# Okay so help me and you will get a cookie! enfp infp or infj? Impossible to type? =(



## DatAssInDaGrass (Sep 14, 2010)

penchant said:


> http://personalitycafe.com/infp-articles/3138-infps-infps.html#post76300 for INFP maybe...
> 
> But the most important point with INFJ vs INFP is that they have totally different functions. So figuring out your dominant Ni or Fi and the inferiors would be the best way to go, really.


Great link! It was really helpful.... :laughing:
Off to finish reading it :tongue:


----------



## sea cucumber (Oct 14, 2010)

Twinkletwinklelittlegrape said:


> Thanks! I am aware that they have different functions, but that's where my dilemma sorta lies. That I think, and by my results on function tests, that I use Fe and Fi about equally.... My functions seem to fluctuate from INFP one day to INFJ another....So yeahhhh :blushed:


i use Fi a little more than what would be expected of an INFJ less than Fe though. The key to INFJ is the Ni bit.
Do you use Ni pretty much as as your resting state? Is it always on?

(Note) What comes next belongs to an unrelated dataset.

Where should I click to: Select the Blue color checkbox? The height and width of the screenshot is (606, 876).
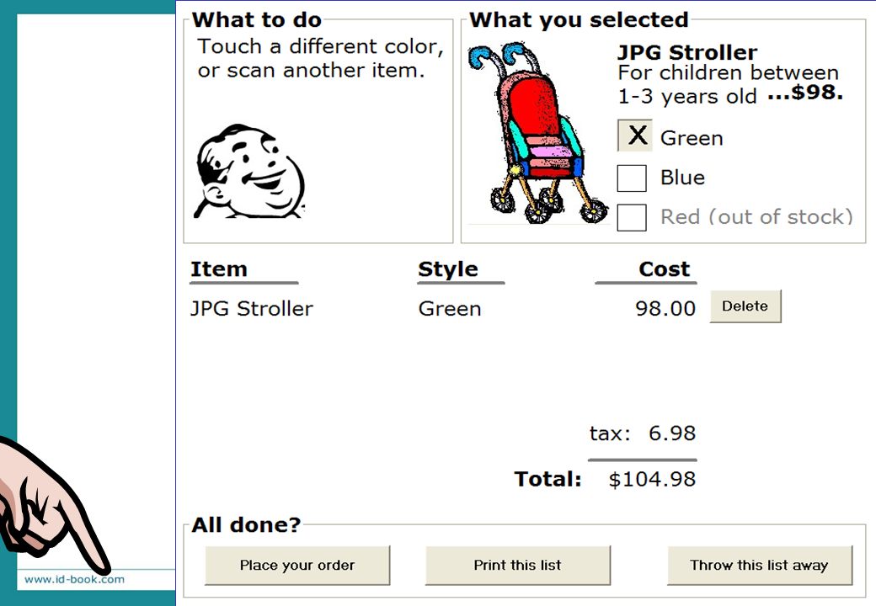[632, 178]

I think if you have seen both forums and relate more to the INFP forums then that does say somthing. I feel both forums are very much of type i don't relate to the INFP forum although I do feel comfortable with it.. The bulk of the INFJ forum topics are about Ni. Ni as a priary function seems to have a distinct and powerful impact. Often the questions to determine J and P I think are a bit silly.
Im messy and unorganised, granted yes Im normaly on time things outwardly you would think Im a P.
Im not though Im very J. I come to decissions quickly and with conviction Im stuborn on even small things. I let up to keep the peace (Fe) inside Im still stuck on what I have decided. I like my life aranged and sorted I dont like suprises I don't think they fun there very anoying for me. I get very anxious when plans change at the last miunte. I always have a plan for day. Im rarely happy to do anything at the drop of a hat and I get anoyed with P types.

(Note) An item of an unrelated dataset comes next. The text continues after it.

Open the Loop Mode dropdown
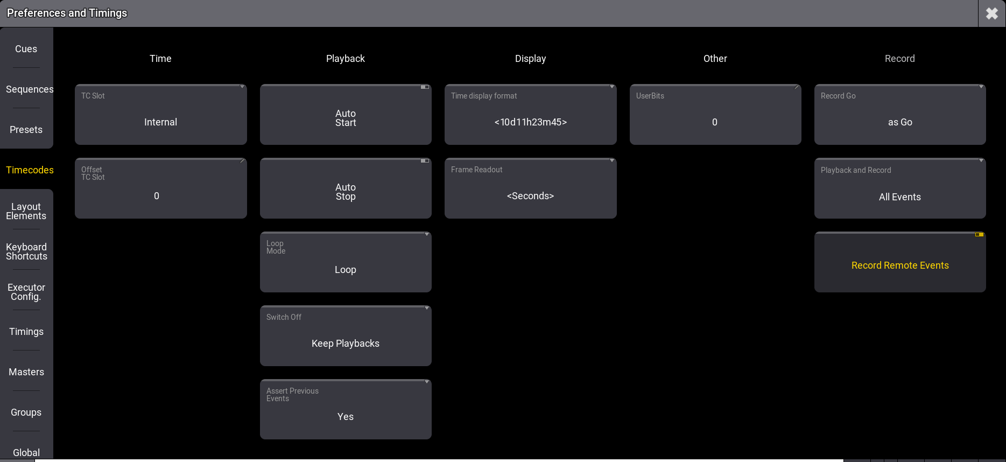 coord(346,263)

Not the ones that give out cookies I like them:happy:


----------



## penchant (Sep 20, 2010)

What Sea Cucumber said... It's really all about Ni for an INFJ.

And don't go to much by function tests, but rather try understanding the functions through description, introspection and other people. That is much more accurate, and I'd recommend testing only for finding a starting place to look for your type. :happy:


----------



## penchant (Sep 20, 2010)

Twinkletwinklelittlegrape said:


> Thanks, i have seen the website around here :crazy: I have heard alot about that website not being all that accurate though....Still a useful tool though, and yeah that seems to be my main problem. Trying to figure out the exact differences and realizing which one i happen to fit better into....Hmmmm i'll take another read though. Thank you =]

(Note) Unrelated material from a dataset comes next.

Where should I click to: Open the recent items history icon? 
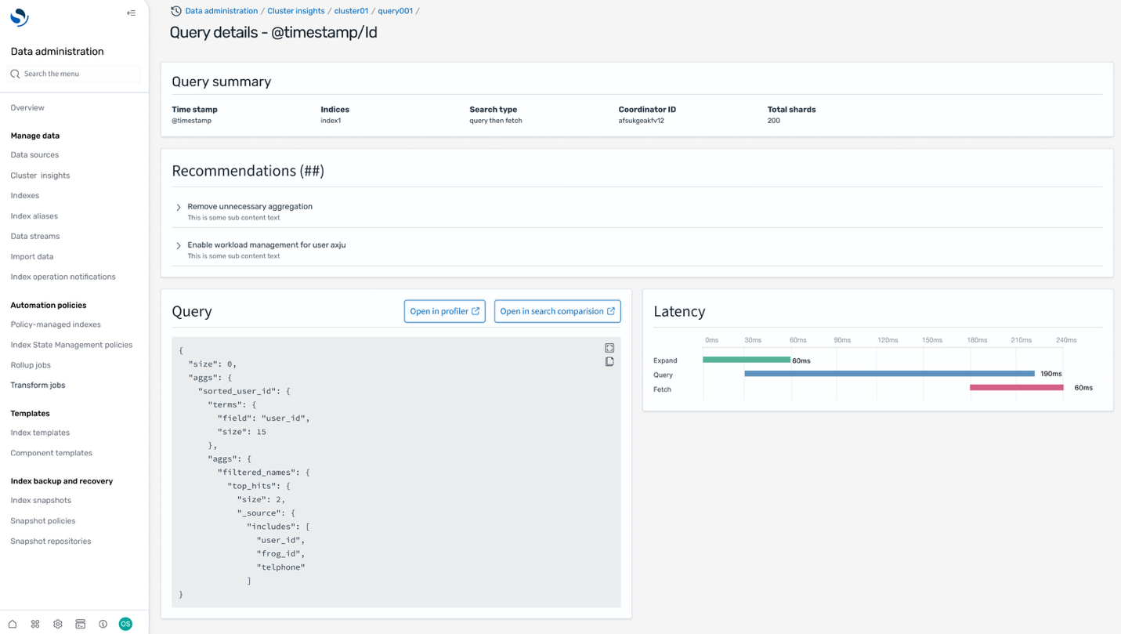click(x=175, y=11)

Most people I've heard consider the site itself generally very useful, even if not agreeing with all the details. :happy:


----------



## DatAssInDaGrass (Sep 14, 2010)

sea cucumber said:


> i use Fi a little more than what would be expected of an INFJ less than Fe though. The key to INFJ is the Ni bit.
> Do you use Ni pretty much as as your resting state? Is it always on?
> 
> I think if you have seen both forums and relate more to the INFP forums then that does say somthing. I feel both forums are very much of type i don't relate to the INFP forum although I do feel comfortable with it.. The bulk of the INFJ forum topics are about Ni. Ni as a priary function seems to have a distinct and powerful impact. Often the questions to determine J and P I think are a bit silly.
> ...



I don't really think i relate to infp more than infj....I'm basically stuck between trying to decide which functions i use often, but don't know how exactly to determine that. Idk.... And if i am an INFP, yay :tongue:

Lol....i mean from what I've read i still can't come with a conclusion. I Like to have things planned, and if someone breaks plans with me it irritates me, but i can have my days where i can just think, oh well that's just so and so's personality, and so i put up with it. I'm not very good with decisions though i know i have to make them, i can be stubborn, but eh....not really, i value everyone's opinion and may use it at times, depending on the matter,situation, and how i feel towards it. I also don't get annoyed with people that easily as everyone is different i guess, so i just look at it that way. I can find noises and dances annoying but not really people i know that easily. I get annoyed at people that are full of themselves, people that think they're really amazing, and "Know it" ek. Okay anywho i don't really have a point i was just putting some random baber jaber out there to maybe get a better idea on how i am? I agree with some of the things you said. But i'm sure there is more to an INFJ than that. Lol..Either way, im still at INFX.


----------



## DatAssInDaGrass (Sep 14, 2010)

penchant said:


> Most people I've heard consider the site itself generally very useful, even if not agreeing with all the details. :happy:


True, it is, i'm reading it a little more now, thanks again :laughing:
and about the using Ni....that's what i'm trying to see.. or figure out, what function i use most often/first.


----------



## Herp (Nov 25, 2010)

I'd like to ask something else to INFJs out there.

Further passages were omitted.